- Born: Charles Arlin Leon Henderson March 16, 1980 Moscow Mills, Missouri, US
- Disappeared: July 25, 1991 (aged 11) Fountain N' Lakes, Missouri, US
- Status: Missing for 34 years, 10 months and 26 days
- Height: 4 ft 5 in (135 cm)

= Disappearance of Charles Arlin Henderson =

Unsolved 1991 disappearance in Missouri, US

Charles Arlin Leon Henderson (March 16, 1980 – disappeared July 25, 1991) is an American missing person who disappeared in Fountain N' Lakes, Missouri, on July 25, 1991, aged 11.

== Disappearance ==
Henderson was born on March 16, 1980, in Moscow Mills, Missouri, the son of Debbie Henderson-Griffith. As said by Debbie in a 2025 interview, he enjoyed swimming and shooting BB guns. He was last seen at 5 p.m., on July 25, 1991, after leaving his home in Fountain N' Lakes, on bicycle. He was wearing a camouflage tee shirt and pants, gray socks and black tennis shoes.

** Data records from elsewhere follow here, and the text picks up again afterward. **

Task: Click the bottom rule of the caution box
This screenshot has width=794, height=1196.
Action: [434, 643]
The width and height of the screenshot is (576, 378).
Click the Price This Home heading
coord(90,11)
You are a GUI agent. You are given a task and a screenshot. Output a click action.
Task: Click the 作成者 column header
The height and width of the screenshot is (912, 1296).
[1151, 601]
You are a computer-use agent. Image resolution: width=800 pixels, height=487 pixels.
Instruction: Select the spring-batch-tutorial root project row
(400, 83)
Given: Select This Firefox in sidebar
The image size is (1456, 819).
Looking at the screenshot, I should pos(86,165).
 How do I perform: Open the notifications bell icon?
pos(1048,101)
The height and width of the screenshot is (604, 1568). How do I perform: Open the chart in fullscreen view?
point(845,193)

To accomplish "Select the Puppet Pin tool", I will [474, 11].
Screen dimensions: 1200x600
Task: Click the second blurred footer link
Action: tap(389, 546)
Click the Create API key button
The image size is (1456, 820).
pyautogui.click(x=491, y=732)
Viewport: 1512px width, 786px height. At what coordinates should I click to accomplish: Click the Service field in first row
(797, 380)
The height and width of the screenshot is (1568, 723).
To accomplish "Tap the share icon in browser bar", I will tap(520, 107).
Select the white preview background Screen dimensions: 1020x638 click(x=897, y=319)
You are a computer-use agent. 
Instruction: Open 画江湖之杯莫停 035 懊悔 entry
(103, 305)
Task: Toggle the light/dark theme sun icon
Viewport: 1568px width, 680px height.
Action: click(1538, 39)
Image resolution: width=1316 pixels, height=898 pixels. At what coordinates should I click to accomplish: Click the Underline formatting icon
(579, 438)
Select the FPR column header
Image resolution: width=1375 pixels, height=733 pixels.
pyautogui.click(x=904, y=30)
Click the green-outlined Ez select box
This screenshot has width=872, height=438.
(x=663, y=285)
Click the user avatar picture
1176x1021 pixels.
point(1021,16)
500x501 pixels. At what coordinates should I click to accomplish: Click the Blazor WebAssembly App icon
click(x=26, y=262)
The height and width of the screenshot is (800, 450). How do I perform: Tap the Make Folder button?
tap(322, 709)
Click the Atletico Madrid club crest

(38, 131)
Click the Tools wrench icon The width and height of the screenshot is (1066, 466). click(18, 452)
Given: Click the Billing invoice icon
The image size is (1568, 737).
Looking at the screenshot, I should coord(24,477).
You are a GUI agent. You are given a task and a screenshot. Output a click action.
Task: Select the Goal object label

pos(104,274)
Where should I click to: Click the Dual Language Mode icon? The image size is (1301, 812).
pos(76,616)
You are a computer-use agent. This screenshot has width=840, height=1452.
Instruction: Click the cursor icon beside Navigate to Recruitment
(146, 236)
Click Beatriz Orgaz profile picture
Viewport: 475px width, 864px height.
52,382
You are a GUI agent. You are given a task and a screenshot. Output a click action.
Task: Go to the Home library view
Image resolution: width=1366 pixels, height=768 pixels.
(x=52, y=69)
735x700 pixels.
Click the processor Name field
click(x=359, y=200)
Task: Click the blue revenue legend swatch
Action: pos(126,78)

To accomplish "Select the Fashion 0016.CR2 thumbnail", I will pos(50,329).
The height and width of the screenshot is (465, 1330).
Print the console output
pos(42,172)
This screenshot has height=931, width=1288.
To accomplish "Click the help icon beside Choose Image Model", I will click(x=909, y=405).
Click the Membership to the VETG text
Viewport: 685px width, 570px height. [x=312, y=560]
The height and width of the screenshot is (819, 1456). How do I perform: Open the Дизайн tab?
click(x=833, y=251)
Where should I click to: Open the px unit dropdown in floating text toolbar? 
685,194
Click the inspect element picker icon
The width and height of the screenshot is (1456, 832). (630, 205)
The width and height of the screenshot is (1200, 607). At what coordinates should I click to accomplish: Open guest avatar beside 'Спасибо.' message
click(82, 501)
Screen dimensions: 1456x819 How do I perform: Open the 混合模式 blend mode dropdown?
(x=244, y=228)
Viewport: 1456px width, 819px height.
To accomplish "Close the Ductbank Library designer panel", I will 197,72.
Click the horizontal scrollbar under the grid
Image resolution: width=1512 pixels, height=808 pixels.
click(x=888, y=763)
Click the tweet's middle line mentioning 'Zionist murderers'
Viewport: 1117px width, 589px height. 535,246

His bicycle was found on October 10, in a bean field approximately 5 miles north of his home.

On March 10, 2000, Henderson's sister Joy Henderson-Leonard, was murdered by her husband, Bob Leonard, who subsequently committed suicide.

In 2001, Joshua Spangler, who was 13 at the time of Henderson's disappearance, confessed to abducting and killing Henderson after being forced to by two men. He later admitted to fabricating the story, and was charged with perjury.

Months before his disappearance, Henderson's uncle, James McWilliams, said he witnessed a tall, skinny man taking pictures of Henderson outside his school. This man is believed to have been Michael J. Devlin. Multiple of Henderson's relatives were shown pictures of someone who claimed to know Devlin, with many saying they knew him.

Henderson's case is one of two active missing person cases in Lincoln County, Missouri, alongside that of Bianca Piper, who disappeared in Foley on March 10, 2005, at the age of 13.